REQUIRED WORK » Every line containing the string "agent" is to be copied from the records.

DATA PROVIDED »
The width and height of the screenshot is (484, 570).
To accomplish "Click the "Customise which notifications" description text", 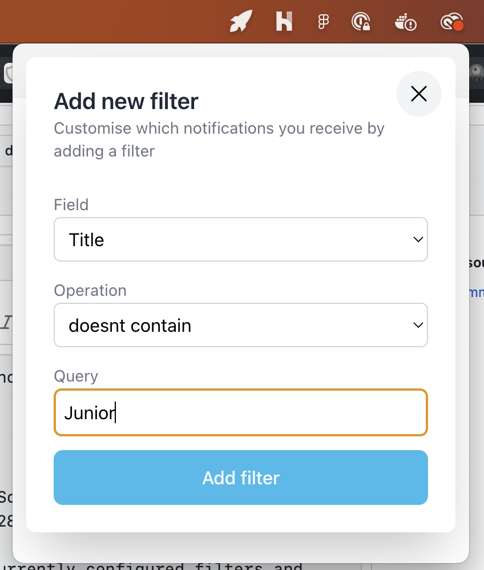I will coord(219,129).
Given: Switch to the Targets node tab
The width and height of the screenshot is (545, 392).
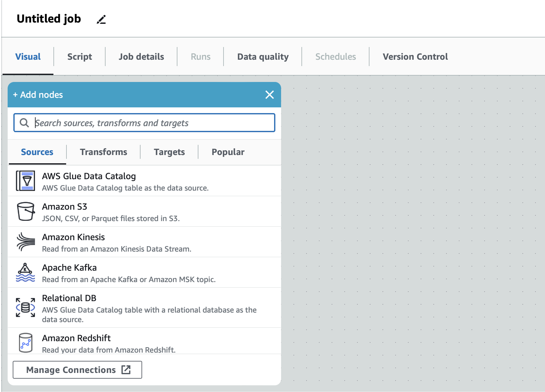Looking at the screenshot, I should pyautogui.click(x=169, y=152).
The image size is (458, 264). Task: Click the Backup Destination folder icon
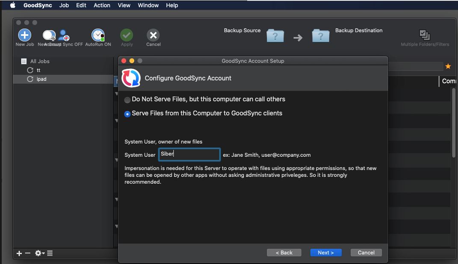tap(321, 36)
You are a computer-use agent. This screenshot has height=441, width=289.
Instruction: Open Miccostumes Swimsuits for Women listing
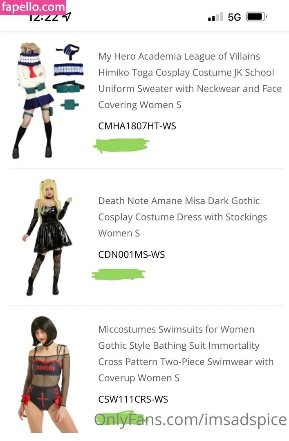(x=186, y=354)
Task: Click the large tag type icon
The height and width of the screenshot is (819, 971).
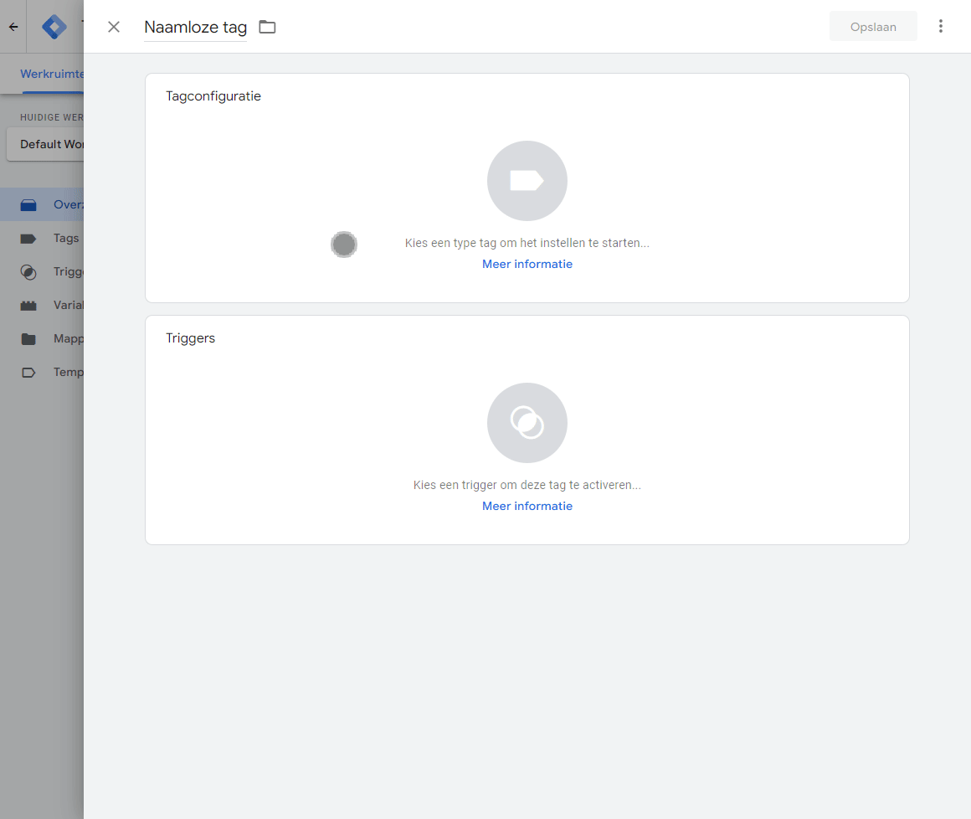Action: coord(527,181)
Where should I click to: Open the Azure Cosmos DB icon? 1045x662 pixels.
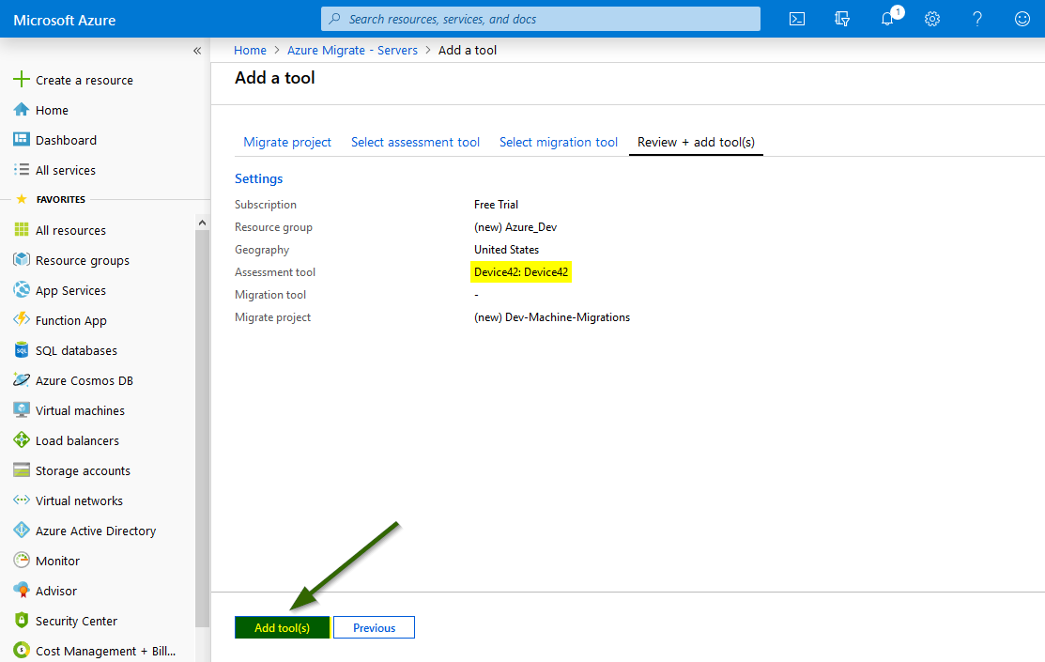coord(22,380)
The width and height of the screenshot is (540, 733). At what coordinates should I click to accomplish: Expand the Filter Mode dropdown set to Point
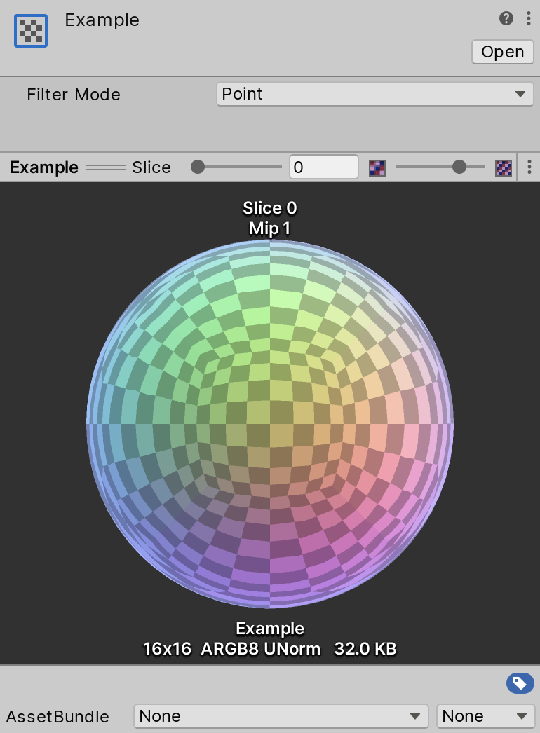pos(374,94)
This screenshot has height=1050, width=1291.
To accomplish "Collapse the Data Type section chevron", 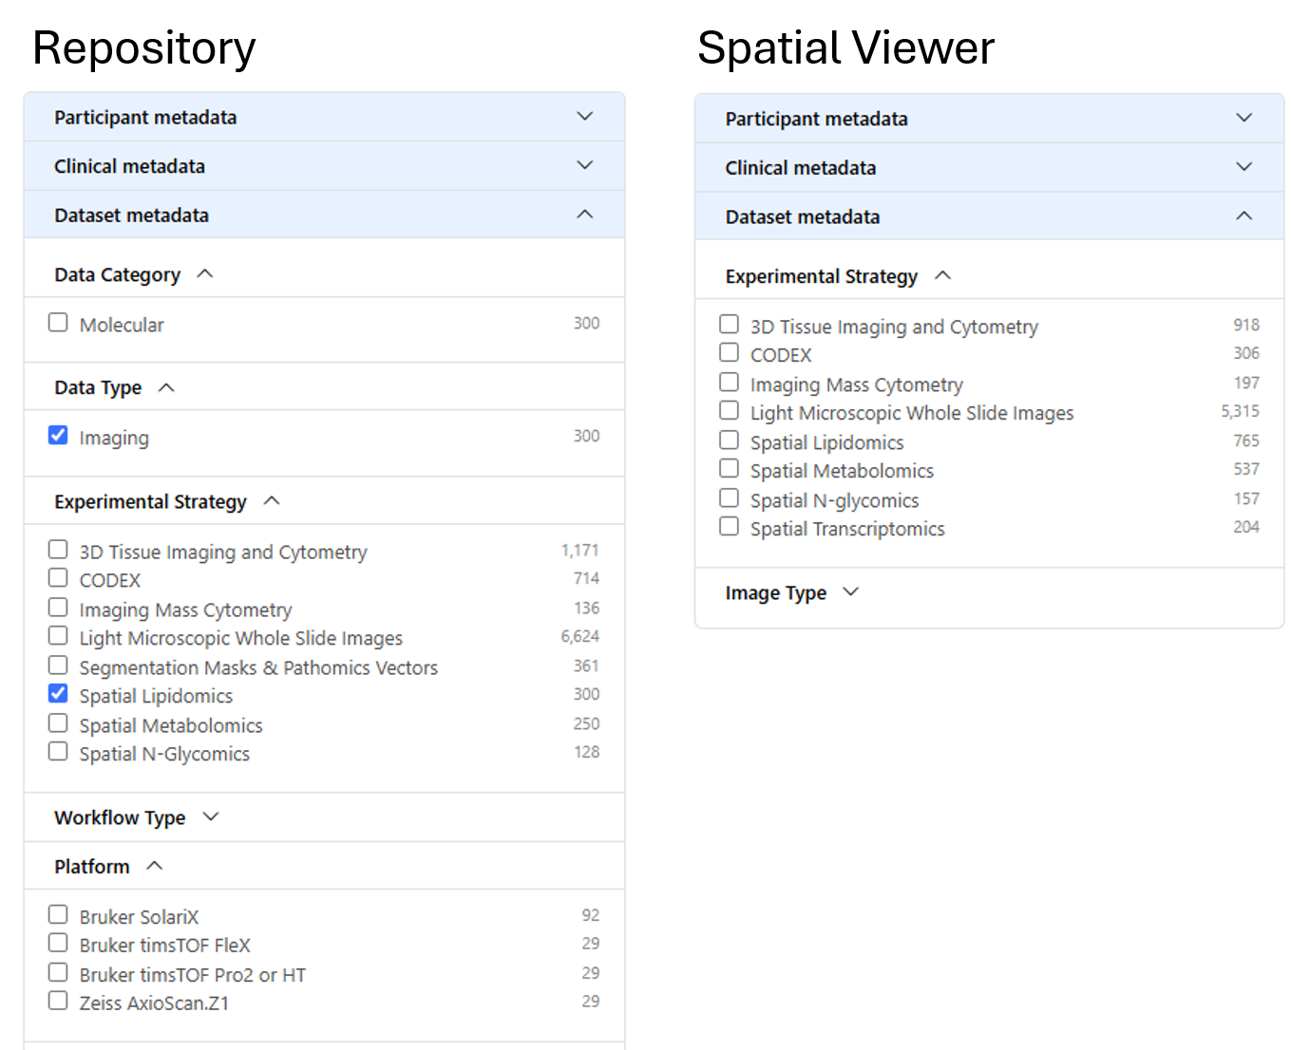I will 166,387.
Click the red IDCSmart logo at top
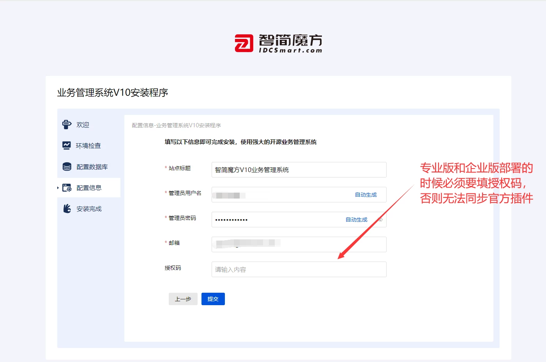This screenshot has width=546, height=362. (244, 43)
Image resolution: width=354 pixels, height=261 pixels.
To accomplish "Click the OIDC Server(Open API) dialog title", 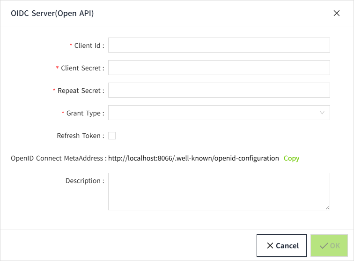I will click(52, 13).
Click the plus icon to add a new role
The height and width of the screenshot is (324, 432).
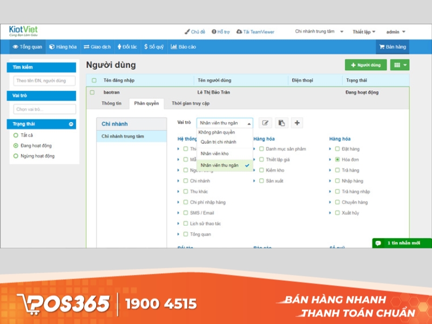(x=296, y=123)
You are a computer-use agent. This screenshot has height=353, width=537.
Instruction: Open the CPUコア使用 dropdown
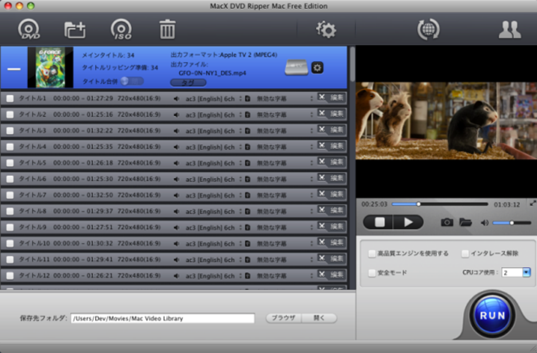point(526,273)
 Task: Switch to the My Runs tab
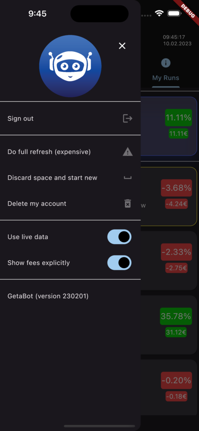166,78
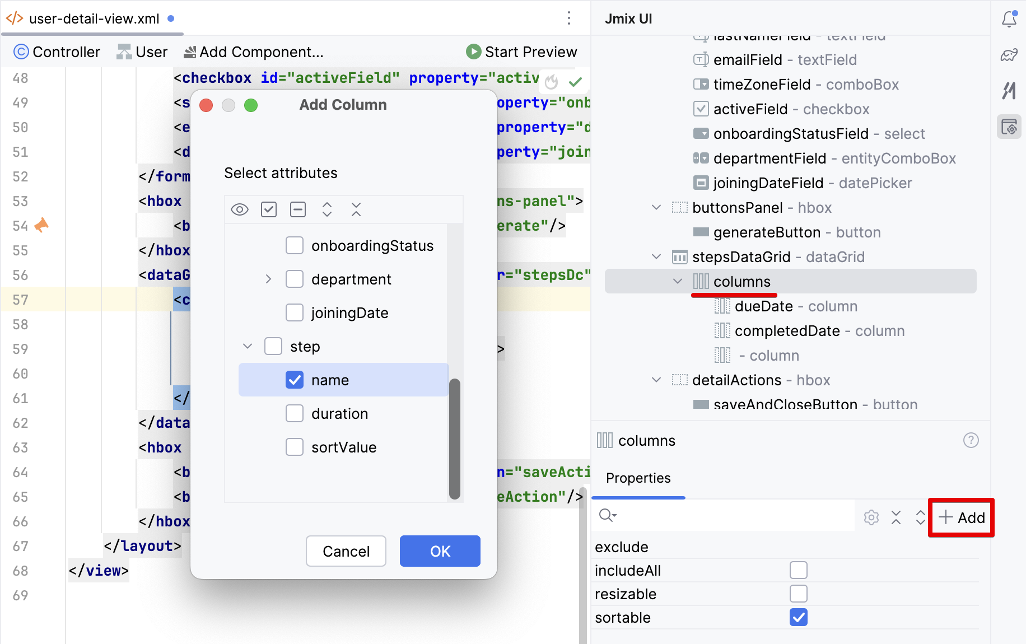Image resolution: width=1026 pixels, height=644 pixels.
Task: Check the onboardingStatus attribute
Action: point(295,246)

SOLUTION TO THIS PROBLEM »
You are a computer-use agent. This screenshot has height=441, width=289.
You are a computer-use agent. This screenshot has height=353, width=537.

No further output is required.